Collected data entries

*-*-*

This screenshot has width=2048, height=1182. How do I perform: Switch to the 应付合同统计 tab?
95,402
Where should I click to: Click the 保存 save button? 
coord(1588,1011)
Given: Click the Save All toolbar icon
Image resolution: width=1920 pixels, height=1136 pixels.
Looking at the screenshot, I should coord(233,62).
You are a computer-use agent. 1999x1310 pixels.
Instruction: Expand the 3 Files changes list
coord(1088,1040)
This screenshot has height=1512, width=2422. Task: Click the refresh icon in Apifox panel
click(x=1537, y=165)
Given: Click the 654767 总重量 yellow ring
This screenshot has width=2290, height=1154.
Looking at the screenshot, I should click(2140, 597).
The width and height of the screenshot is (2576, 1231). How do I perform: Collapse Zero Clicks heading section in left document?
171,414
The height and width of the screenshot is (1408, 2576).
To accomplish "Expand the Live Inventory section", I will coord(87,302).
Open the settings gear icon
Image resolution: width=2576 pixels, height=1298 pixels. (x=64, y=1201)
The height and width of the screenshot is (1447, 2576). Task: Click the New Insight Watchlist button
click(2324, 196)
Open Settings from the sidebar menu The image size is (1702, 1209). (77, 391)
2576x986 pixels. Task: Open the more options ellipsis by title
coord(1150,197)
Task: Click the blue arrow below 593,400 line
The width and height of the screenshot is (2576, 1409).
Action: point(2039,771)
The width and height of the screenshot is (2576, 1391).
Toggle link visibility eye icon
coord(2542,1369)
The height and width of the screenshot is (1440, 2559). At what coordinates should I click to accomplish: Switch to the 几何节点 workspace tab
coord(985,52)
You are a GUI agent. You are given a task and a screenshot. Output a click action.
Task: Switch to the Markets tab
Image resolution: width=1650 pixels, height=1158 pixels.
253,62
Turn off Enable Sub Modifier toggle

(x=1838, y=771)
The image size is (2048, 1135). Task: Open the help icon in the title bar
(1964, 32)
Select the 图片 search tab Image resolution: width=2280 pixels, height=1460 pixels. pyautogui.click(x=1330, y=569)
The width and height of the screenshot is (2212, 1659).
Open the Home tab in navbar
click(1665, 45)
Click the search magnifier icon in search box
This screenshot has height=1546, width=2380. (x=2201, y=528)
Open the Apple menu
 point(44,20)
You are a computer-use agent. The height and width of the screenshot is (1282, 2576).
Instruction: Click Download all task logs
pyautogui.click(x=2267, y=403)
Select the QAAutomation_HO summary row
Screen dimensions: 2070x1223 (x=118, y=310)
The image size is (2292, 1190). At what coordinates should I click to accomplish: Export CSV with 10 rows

*-*-*

*ACTION ITEM*
The lines to output run from the one containing "2576x986 pixels. Task: Open" to the last line of the entries; give them back exactly.

*RESPONSE BELOW*
2576x986 pixels. Task: Open the more options ellipsis by title
coord(1150,197)
Task: Click the blue arrow below 593,400 line
The width and height of the screenshot is (2576, 1409).
Action: point(2039,771)
The width and height of the screenshot is (2576, 1391).
Toggle link visibility eye icon
coord(2542,1369)
The height and width of the screenshot is (1440, 2559). At what coordinates should I click to accomplish: Switch to the 几何节点 workspace tab
coord(985,52)
You are a GUI agent. You are given a task and a screenshot. Output a click action.
Task: Switch to the Markets tab
Image resolution: width=1650 pixels, height=1158 pixels.
253,62
Turn off Enable Sub Modifier toggle

(x=1838, y=771)
The image size is (2048, 1135). Task: Open the help icon in the title bar
(1964, 32)
Select the 图片 search tab Image resolution: width=2280 pixels, height=1460 pixels. pyautogui.click(x=1330, y=569)
The width and height of the screenshot is (2212, 1659).
Open the Home tab in navbar
click(1665, 45)
Click the search magnifier icon in search box
This screenshot has height=1546, width=2380. (x=2201, y=528)
Open the Apple menu
 point(44,20)
You are a computer-use agent. The height and width of the screenshot is (1282, 2576).
Instruction: Click Download all task logs
pyautogui.click(x=2267, y=403)
Select the QAAutomation_HO summary row
Screen dimensions: 2070x1223 (x=118, y=310)
The image size is (2292, 1190). At what coordinates should I click to accomplish: Export CSV with 10 rows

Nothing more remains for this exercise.